El zoroastrismo, la religión del antiguo Irán, es la primera fe históricamente documentada que no exige derramamiento de sangre. Lo fundó en el siglo XI o VI a. C. el profeta Zoroastro después de tener una visión de Ormuz, el «Señor Sabio». Ormuz era el dios del pensamiento recto, el buen orden, el excelente reino, el carácter santo, la salud y la inmortalidad. Pero no era el dios supremo. A él se oponía Ahrimán, el dios de los malos pensamientos, el engaño, el mal gobierno, la traición, la enfermedad y la muerte. Ormuz y Ahrimán se debatían en una lucha sin fin, y los hombres eran libres de alinearse en uno u otro bando. Los que optaban por Ormuz debían abandonar el consumo de sustancias embriagantes, renunciar al sacrificio ritual de animales y abstenerse de verter sangre en general. Después de la muerte, los virtuosos serían admitidos en el cielo de Ormuz; los demás irían a parar al infierno de Ahrimán. El mazdeísmo, una forma modificada de la religión fundada por Zoroastro, se convirtió en la fe dominante del pueblo iraní durante el reinado de los emperadores persas Darío (522-486 a. C.) y Jerjes (486-465 a. C.). No obstante, con la decadencia del imperio persa, las enseñanzas de Zoroastro perdieron su potencial para convertirse en religión universal.

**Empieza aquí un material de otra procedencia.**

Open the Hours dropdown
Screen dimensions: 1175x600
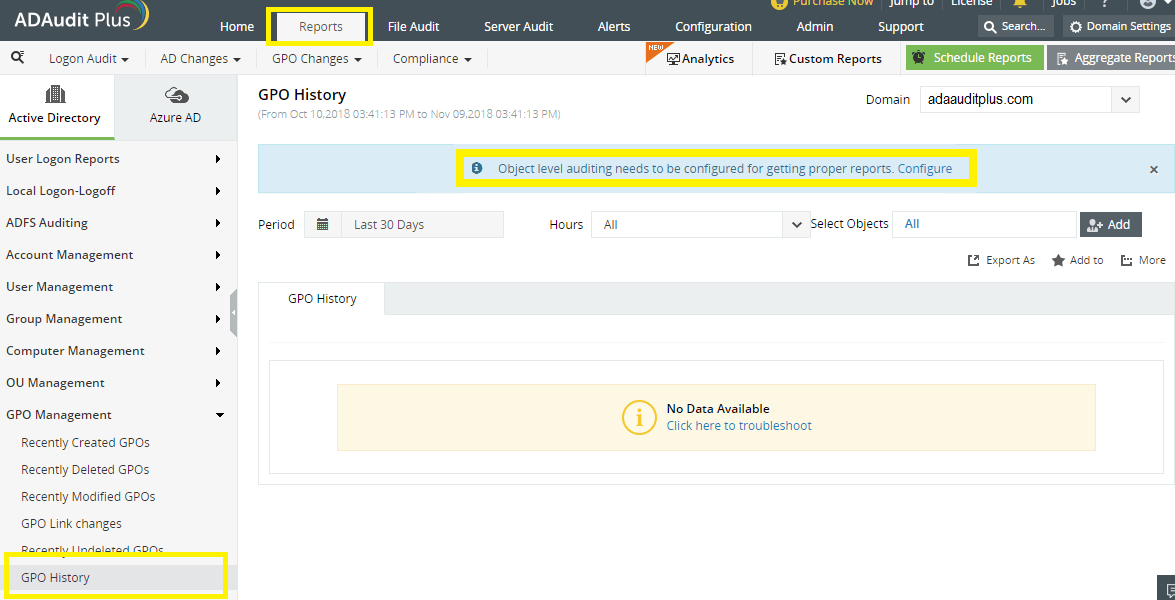[x=796, y=225]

El siguiente iconoclasta religioso conocido históricamente fue un noble nacido en Bihar, al nordeste de la India, a principios del siglo VI antes de nuestra era. Su nombre original fue príncipe Vardhamana, aunque luego se le llegó a conocer como Mahavira, «el gran héroe», por salir victorioso de una larga lucha para alcanzar la realización espiritual al margen y en oposición a la tradición védica que prevalecía entre los suyos. Más adelante, sus victorias espirituales a través de torturas físicas autoinfligidas valieron a Mahavira el título de Jina, «conquistador», del que deriva el nombre de la religión fundada por él, el jainismo.

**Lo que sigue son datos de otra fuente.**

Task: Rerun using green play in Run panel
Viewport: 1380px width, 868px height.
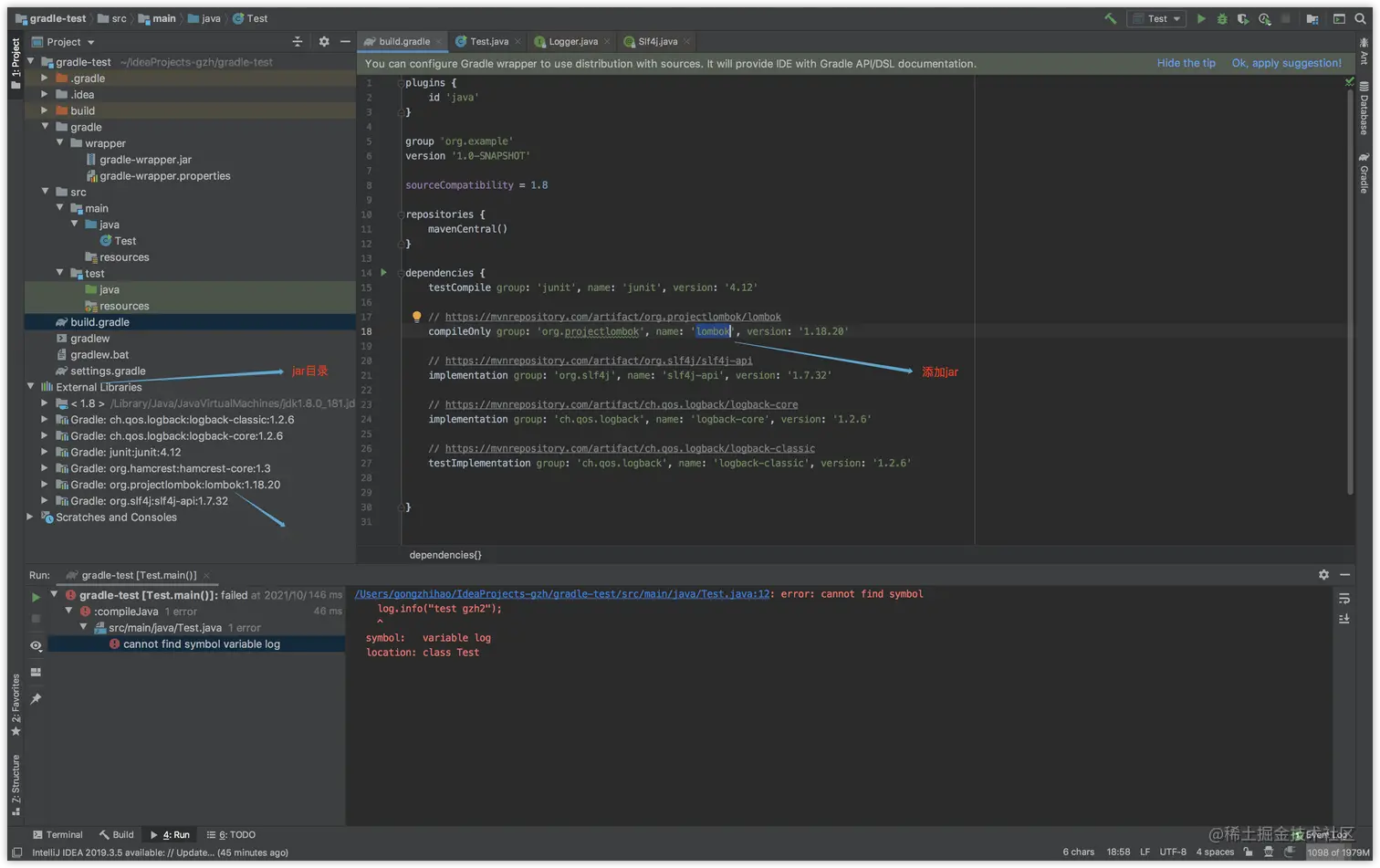Action: click(36, 597)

Mahavira aceptó la idea de la reencarnación enunciada en la religión védica pero era contrario a los rituales realizados por los sacerdotes brahmanes e impugnó las distinciones de casta impuestas por las creencias védicas. El objetivo de las enseñanzas de Mahavira era la purificación y liberación del alma humana del influjo corruptor de las pasiones y los deseos, de manera que el individuo pudiera volver a nacer en el nivel de pureza corporal más elevado. La vía de la liberación comienza con cinco votos: no matar, no mentir, no robar, no fornicar, ni acumular exceso de riquezas. El jainismo llevó más lejos que nadie la prohibición de matar. Dado que debían preservar la vida de todos los seres animados, los monjes jainíes llevaban mascarillas de gasa para evitar la inhalación accidental de moscas o mosquitos y empleaban a barrenderos que despejaran de hormigas e insectos el camino que iban a pisar. Los adeptos preparados por reencarnaciones anteriores habían de atenerse a unas exigencias más estrictas todavía: castidad absoluta y automortificación que incluía exponerse al hambre, la sed, el frío, picaduras de insectos y calor intenso. En su forma moderna siguen practicando el jainismo en la India unos dos millones de personas, que llaman la atención por patrocinar instituciones caritativas como asilos para vacas viejas y salas precintadas donde pueden refugiarse los insectos.

Al igual que Mahavira, Gautama Siddhartha, fundador del budismo, fue un noble nacido en Bihar, en el valle del Ganges, durante el siglo VI a. C. También él, siendo joven, ayunó y se torturó para liberar su alma del ciclo de las reencarnaciones. La iluminación (bodhi) le llegó sólo después de abandonar este castigo autoadministrado, un día que estaba meditando bajo un árbol.

Gautama, al igual que Mahavira, declaró su oposición a la vieja religión védica dominada por el sistema de castas y el sacrificio de animales, y elaboró un plan, la «vía óctuple», que permitía al individuo alcanzar el nirvana, la liberación del ciclo de reencarnaciones y del dolor y frustración que éste implica. La vía óctuple exige disciplina física y mental mediante preceptos éticos como abstenerse de mentir, abrigar instintos lujuriosos, cotillear, matar animales o personas, robar o entablar acciones que puedan dañar a otros. Las buenas obras, junto con la meditación profunda, aproximan al hombre al nirvana en esta vida o en la próxima, mientras que las malas acciones y los malos pensamientos le alejan.